Used Adventures in Hi-Fi #8
Weezer, Weezer (St Francis Hospice Chesham, £1.49)
Someone in this Chiltern market town has clearly fallen out of love with his/her 90's indie rock. CD's of Nirvana and the Pixies line the shelves of the St Francis Hospice, and one suspects the Tricky collection has come from the same source. Fertile picking grounds for me then, until I realise I already have most of it, and haven't listened to it for about a decade.

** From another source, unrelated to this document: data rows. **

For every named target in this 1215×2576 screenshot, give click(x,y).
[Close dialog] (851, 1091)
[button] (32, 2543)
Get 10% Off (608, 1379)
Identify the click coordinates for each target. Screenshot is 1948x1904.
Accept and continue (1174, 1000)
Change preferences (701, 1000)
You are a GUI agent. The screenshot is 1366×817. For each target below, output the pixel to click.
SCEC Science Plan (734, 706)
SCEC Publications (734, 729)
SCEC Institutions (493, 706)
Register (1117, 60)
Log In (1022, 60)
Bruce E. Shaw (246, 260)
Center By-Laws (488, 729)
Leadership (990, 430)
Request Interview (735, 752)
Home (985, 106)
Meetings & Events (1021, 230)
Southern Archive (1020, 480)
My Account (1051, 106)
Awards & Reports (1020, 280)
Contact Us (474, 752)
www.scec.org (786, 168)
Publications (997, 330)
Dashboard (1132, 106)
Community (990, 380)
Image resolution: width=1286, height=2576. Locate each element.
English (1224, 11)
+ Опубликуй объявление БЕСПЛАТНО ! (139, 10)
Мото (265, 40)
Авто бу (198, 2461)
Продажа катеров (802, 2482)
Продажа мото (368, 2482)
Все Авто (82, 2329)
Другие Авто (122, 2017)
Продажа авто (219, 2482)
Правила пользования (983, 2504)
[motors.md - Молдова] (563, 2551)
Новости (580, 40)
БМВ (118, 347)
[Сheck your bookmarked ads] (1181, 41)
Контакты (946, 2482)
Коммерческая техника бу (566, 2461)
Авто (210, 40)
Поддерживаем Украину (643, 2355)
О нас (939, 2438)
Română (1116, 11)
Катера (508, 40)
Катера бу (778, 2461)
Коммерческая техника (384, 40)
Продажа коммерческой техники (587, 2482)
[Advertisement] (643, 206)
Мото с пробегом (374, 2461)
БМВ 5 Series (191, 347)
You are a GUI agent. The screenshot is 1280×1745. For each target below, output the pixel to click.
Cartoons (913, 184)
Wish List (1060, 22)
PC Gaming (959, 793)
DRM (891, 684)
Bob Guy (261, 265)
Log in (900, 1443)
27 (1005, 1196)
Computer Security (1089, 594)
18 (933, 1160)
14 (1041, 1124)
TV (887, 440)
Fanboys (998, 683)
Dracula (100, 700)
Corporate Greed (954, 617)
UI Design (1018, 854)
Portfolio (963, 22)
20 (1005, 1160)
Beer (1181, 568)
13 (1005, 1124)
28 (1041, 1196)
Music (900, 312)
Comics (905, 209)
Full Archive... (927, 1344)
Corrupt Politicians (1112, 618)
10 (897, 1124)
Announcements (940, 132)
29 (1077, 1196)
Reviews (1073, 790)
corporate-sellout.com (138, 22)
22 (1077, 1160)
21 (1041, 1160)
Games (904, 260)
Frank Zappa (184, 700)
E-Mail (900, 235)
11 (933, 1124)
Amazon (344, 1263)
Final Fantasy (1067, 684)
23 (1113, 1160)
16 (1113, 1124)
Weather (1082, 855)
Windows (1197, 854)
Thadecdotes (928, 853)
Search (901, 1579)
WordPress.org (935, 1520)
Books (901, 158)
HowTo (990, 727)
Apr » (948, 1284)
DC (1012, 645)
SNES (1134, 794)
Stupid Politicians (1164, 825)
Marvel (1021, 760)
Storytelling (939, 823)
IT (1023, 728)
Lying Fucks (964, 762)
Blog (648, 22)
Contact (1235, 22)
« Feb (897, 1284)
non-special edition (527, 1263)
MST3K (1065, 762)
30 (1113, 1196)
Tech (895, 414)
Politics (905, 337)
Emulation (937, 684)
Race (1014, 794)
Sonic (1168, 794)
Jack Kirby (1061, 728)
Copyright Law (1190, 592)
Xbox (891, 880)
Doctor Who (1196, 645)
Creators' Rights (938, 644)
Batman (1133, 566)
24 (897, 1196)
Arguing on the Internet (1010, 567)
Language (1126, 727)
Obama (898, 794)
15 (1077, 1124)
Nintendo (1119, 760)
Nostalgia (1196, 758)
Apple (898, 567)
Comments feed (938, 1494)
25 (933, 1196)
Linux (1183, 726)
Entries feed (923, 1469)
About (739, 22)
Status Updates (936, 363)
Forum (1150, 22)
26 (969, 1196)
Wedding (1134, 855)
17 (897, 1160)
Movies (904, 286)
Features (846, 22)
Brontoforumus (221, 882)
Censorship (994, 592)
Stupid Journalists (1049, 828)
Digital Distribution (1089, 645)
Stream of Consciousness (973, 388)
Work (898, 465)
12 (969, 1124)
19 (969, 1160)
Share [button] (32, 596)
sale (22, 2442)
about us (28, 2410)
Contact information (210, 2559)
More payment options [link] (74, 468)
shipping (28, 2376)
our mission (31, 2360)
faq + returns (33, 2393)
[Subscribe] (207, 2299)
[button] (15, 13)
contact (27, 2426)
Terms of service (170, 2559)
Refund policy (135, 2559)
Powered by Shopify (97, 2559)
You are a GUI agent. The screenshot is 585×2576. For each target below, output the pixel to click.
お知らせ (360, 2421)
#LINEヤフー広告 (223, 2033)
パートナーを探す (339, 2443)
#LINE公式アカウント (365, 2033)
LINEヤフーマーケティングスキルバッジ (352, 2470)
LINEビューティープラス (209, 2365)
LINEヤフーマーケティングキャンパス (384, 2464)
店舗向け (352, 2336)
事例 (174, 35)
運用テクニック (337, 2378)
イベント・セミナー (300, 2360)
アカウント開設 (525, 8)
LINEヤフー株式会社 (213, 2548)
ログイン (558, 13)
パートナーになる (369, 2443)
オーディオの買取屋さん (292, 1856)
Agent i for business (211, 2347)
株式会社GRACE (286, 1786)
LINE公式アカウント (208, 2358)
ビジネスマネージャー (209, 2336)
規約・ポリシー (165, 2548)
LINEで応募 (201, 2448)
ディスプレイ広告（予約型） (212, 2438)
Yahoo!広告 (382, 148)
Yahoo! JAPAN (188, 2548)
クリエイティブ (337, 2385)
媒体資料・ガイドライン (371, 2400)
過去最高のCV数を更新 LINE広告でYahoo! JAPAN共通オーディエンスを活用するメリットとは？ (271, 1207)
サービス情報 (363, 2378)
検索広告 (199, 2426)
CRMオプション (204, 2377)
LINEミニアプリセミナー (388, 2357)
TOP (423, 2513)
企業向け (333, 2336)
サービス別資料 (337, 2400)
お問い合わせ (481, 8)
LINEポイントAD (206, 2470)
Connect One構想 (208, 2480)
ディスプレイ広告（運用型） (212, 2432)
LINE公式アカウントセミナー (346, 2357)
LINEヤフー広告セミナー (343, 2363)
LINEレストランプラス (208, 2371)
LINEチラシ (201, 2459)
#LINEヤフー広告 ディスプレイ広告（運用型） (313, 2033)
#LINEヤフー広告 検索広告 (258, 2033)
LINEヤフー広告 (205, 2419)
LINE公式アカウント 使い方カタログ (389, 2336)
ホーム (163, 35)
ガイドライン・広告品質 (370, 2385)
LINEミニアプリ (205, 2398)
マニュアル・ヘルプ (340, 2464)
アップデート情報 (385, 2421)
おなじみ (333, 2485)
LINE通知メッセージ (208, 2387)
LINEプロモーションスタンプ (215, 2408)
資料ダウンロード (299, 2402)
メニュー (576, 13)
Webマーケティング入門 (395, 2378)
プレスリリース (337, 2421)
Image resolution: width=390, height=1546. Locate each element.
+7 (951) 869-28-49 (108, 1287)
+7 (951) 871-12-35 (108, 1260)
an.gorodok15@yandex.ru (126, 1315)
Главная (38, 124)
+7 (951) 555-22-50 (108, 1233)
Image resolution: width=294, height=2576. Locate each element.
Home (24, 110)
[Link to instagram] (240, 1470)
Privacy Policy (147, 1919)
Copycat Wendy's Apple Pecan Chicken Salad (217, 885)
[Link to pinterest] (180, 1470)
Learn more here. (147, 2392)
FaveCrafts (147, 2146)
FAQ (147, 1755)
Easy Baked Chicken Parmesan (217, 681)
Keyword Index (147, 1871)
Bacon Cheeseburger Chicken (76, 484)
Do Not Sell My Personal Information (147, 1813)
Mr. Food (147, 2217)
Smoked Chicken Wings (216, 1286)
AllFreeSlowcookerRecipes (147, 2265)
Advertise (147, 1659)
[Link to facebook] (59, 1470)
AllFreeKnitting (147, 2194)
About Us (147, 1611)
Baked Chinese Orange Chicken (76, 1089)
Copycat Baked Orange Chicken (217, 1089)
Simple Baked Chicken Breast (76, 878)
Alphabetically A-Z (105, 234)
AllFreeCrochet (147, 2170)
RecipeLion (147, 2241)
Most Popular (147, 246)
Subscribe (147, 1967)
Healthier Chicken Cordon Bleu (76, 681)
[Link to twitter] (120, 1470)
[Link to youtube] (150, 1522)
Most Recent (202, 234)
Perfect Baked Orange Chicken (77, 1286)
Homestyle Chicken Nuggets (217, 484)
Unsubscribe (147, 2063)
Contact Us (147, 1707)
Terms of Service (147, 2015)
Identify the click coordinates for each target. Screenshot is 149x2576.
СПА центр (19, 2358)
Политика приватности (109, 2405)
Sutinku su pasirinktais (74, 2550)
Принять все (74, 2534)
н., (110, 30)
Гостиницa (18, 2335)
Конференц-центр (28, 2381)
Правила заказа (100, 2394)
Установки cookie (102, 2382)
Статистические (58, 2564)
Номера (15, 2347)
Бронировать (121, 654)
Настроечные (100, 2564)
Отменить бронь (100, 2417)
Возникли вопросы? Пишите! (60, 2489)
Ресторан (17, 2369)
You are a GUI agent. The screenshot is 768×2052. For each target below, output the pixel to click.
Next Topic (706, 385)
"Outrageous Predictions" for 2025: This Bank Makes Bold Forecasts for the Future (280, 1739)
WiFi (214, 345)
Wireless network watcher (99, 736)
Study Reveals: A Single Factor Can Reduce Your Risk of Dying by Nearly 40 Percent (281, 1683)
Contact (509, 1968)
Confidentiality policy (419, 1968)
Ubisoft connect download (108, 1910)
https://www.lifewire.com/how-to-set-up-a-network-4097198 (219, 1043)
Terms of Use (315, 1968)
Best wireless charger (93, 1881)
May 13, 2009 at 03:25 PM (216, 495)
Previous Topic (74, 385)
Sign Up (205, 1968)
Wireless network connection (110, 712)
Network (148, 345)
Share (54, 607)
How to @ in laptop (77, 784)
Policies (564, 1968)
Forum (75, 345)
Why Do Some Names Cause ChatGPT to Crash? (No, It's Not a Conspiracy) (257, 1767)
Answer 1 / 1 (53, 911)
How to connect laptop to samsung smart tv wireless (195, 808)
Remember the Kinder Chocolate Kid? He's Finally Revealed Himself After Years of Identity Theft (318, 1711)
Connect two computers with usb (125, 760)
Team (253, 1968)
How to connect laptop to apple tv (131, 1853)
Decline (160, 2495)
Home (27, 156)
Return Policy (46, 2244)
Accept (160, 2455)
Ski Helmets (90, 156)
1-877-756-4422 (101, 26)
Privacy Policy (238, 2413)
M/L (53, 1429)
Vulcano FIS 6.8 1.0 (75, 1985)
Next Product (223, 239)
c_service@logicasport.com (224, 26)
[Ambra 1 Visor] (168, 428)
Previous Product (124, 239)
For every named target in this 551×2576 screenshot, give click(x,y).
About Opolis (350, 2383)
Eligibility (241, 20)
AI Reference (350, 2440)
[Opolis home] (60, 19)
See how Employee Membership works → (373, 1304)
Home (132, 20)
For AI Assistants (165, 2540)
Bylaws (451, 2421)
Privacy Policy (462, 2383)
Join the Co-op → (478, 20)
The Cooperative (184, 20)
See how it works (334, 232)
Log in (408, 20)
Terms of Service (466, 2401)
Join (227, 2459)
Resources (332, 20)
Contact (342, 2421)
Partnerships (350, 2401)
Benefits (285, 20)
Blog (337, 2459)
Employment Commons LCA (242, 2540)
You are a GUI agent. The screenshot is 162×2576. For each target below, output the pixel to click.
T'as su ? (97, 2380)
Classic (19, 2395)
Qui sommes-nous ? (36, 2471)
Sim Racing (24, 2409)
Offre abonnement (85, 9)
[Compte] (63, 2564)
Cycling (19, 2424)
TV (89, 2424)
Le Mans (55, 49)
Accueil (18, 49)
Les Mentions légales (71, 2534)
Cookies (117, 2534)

I haven't listened to Weezer's eponymous blue album for about the same length of time either, but for different reasons: the album disappeared some time ago, and I've been waiting until I could replace it - purchased from a charity shop, of course.
The album itself is an oddity. Standing alone in their little corner in 1994, Rivers Cuomo et al constructed an album which has become synonymous with geek-rock and the mid-nineties: for some Weezer are the archetypal MTV sell-outs, to others it's a perfectly constructed gem. I'm of the latter camp: while a record mixing pop-punk with surf vocal harmonies, NWOBHM and Kiss guitar chops was hardly zeitgeist-capturing stuff, the album has found its place in rock'n'roll history as a gem and forerunner of its ilk.
From the opening guitar arpeggios of My Name Is Jonas, the dynamics that the Pixies perfected have been cranked up to 11 with the addition of Kiss-esque slabs of overdriven guitar; Cuomo's impassioned bark about some doggerel related to a building site screams over the top, and this and the next two tracks carry on a lyrical and musical uniformity which build up the core of Weezer's sound.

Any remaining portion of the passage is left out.